* [RECORDS]:
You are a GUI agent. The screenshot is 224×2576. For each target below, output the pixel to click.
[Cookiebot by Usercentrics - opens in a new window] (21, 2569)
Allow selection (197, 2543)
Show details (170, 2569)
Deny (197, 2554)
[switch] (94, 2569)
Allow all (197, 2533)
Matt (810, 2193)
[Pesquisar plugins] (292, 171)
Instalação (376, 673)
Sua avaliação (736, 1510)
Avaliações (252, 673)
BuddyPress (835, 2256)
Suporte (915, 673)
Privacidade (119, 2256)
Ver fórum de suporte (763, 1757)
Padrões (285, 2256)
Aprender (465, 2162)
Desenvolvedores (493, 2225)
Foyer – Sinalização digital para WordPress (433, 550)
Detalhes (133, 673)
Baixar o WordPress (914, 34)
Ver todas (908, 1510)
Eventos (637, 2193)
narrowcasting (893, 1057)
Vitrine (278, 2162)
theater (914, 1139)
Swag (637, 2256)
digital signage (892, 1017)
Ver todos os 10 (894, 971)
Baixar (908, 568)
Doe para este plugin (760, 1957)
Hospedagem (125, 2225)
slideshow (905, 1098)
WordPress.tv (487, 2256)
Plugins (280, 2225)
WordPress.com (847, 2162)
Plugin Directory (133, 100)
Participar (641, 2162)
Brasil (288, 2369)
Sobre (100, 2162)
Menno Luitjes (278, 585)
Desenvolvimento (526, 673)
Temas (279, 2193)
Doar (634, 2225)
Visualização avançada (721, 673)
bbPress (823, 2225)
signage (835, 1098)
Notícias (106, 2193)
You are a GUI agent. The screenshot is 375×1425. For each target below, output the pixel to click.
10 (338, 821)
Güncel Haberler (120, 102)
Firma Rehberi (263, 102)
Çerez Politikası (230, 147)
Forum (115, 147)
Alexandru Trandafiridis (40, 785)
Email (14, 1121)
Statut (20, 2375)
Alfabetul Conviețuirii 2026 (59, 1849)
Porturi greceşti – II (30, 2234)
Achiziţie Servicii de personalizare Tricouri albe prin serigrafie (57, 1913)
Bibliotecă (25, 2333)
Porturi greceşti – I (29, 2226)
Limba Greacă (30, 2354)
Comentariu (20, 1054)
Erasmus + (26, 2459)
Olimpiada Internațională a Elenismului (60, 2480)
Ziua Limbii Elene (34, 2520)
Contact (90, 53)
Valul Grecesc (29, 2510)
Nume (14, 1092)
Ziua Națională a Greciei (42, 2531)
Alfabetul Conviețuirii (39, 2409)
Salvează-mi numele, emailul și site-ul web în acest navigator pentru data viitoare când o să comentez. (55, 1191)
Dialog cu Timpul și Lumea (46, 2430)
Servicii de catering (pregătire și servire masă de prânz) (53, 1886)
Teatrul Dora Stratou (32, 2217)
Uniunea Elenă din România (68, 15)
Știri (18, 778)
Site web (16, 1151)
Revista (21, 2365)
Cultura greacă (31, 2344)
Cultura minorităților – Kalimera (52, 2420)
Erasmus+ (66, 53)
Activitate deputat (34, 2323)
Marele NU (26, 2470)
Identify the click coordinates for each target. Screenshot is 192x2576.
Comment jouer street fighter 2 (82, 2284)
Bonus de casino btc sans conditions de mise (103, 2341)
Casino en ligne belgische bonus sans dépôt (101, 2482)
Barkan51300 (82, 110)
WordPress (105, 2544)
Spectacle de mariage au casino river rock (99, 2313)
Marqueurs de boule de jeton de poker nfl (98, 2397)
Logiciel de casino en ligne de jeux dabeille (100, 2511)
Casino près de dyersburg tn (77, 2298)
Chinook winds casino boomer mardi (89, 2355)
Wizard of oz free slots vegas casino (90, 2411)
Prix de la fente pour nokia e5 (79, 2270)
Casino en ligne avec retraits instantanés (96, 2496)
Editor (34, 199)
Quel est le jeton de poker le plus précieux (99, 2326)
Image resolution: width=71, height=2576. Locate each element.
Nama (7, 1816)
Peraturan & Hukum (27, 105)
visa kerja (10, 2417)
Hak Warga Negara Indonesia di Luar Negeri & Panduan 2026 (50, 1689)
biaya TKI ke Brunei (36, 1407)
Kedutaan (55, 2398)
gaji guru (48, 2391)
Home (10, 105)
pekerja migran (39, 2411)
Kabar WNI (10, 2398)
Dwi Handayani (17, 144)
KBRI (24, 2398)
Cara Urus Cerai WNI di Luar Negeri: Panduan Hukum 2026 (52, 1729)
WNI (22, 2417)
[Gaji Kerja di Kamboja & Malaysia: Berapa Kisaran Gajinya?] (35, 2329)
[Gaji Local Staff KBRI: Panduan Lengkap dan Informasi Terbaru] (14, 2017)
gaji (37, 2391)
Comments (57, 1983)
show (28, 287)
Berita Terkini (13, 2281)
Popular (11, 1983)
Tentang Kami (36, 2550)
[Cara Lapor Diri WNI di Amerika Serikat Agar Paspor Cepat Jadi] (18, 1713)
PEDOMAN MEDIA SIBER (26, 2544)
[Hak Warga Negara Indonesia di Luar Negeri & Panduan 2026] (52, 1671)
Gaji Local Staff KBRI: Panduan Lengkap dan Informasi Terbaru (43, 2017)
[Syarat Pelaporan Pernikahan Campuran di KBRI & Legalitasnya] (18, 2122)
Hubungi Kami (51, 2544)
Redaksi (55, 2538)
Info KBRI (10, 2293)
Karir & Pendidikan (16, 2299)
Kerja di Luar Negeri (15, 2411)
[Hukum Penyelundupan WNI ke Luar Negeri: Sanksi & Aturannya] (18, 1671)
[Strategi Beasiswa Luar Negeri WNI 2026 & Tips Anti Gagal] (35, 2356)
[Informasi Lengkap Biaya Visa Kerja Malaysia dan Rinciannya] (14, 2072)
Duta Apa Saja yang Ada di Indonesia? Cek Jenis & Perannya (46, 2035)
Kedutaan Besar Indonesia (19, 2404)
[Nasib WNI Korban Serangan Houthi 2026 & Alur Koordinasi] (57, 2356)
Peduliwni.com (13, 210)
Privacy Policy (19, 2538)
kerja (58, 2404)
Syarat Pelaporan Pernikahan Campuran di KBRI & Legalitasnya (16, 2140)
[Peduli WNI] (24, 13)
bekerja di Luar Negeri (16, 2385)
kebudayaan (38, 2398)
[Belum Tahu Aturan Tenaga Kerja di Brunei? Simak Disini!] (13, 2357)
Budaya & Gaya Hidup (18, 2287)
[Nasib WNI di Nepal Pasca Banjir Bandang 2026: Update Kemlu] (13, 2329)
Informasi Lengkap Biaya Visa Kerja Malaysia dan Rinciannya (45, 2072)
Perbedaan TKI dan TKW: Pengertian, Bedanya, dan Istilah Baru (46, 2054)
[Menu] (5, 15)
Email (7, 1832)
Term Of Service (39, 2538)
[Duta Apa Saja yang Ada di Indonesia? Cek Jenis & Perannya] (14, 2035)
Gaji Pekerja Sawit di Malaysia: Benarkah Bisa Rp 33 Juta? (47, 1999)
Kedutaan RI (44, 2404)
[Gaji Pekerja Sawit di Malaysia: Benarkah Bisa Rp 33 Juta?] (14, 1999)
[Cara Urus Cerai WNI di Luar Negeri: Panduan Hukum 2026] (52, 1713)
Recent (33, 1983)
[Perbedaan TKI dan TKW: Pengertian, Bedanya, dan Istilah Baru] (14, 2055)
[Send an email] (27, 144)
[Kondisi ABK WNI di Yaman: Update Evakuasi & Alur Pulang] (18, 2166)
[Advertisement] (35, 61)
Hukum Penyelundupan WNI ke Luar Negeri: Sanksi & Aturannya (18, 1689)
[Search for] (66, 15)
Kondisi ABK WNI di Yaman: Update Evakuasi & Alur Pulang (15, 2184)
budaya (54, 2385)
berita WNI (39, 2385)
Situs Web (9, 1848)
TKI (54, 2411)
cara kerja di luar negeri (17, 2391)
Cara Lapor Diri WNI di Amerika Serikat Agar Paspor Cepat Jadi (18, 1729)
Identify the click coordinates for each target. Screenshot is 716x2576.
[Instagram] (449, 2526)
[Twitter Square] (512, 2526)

* [YOUR OBJECTIVE]: Using the entries above, extract exactly the span from the line with "Swag (637, 2256)" to the line with "Revista (21, 2365)", both lines included; leave out everything else.

* [REPLY TO THE TASK]:
Swag (637, 2256)
digital signage (892, 1017)
Ver todos os 10 (894, 971)
Baixar (908, 568)
Doe para este plugin (760, 1957)
Hospedagem (125, 2225)
slideshow (905, 1098)
WordPress.tv (487, 2256)
Plugins (280, 2225)
WordPress.com (847, 2162)
Plugin Directory (133, 100)
Participar (641, 2162)
Brasil (288, 2369)
Sobre (100, 2162)
Menno Luitjes (278, 585)
Desenvolvimento (526, 673)
Temas (279, 2193)
Doar (634, 2225)
Visualização avançada (721, 673)
bbPress (823, 2225)
signage (835, 1098)
Notícias (106, 2193)
You are a GUI agent. The screenshot is 375×1425. For each target below, output the pixel to click.
10 (338, 821)
Güncel Haberler (120, 102)
Firma Rehberi (263, 102)
Çerez Politikası (230, 147)
Forum (115, 147)
Alexandru Trandafiridis (40, 785)
Email (14, 1121)
Statut (20, 2375)
Alfabetul Conviețuirii 2026 (59, 1849)
Porturi greceşti – II (30, 2234)
Achiziţie Servicii de personalizare Tricouri albe prin serigrafie (57, 1913)
Bibliotecă (25, 2333)
Porturi greceşti – I (29, 2226)
Limba Greacă (30, 2354)
Comentariu (20, 1054)
Erasmus + (26, 2459)
Olimpiada Internațională a Elenismului (60, 2480)
Ziua Limbii Elene (34, 2520)
Contact (90, 53)
Valul Grecesc (29, 2510)
Nume (14, 1092)
Ziua Națională a Greciei (42, 2531)
Alfabetul Conviețuirii (39, 2409)
Salvează-mi numele, emailul și site-ul web în acest navigator pentru data viitoare când o să comentez. (55, 1191)
Dialog cu Timpul și Lumea (46, 2430)
Servicii de catering (pregătire și servire masă de prânz) (53, 1886)
Teatrul Dora Stratou (32, 2217)
Uniunea Elenă din România (68, 15)
Știri (18, 778)
Site web (16, 1151)
Revista (21, 2365)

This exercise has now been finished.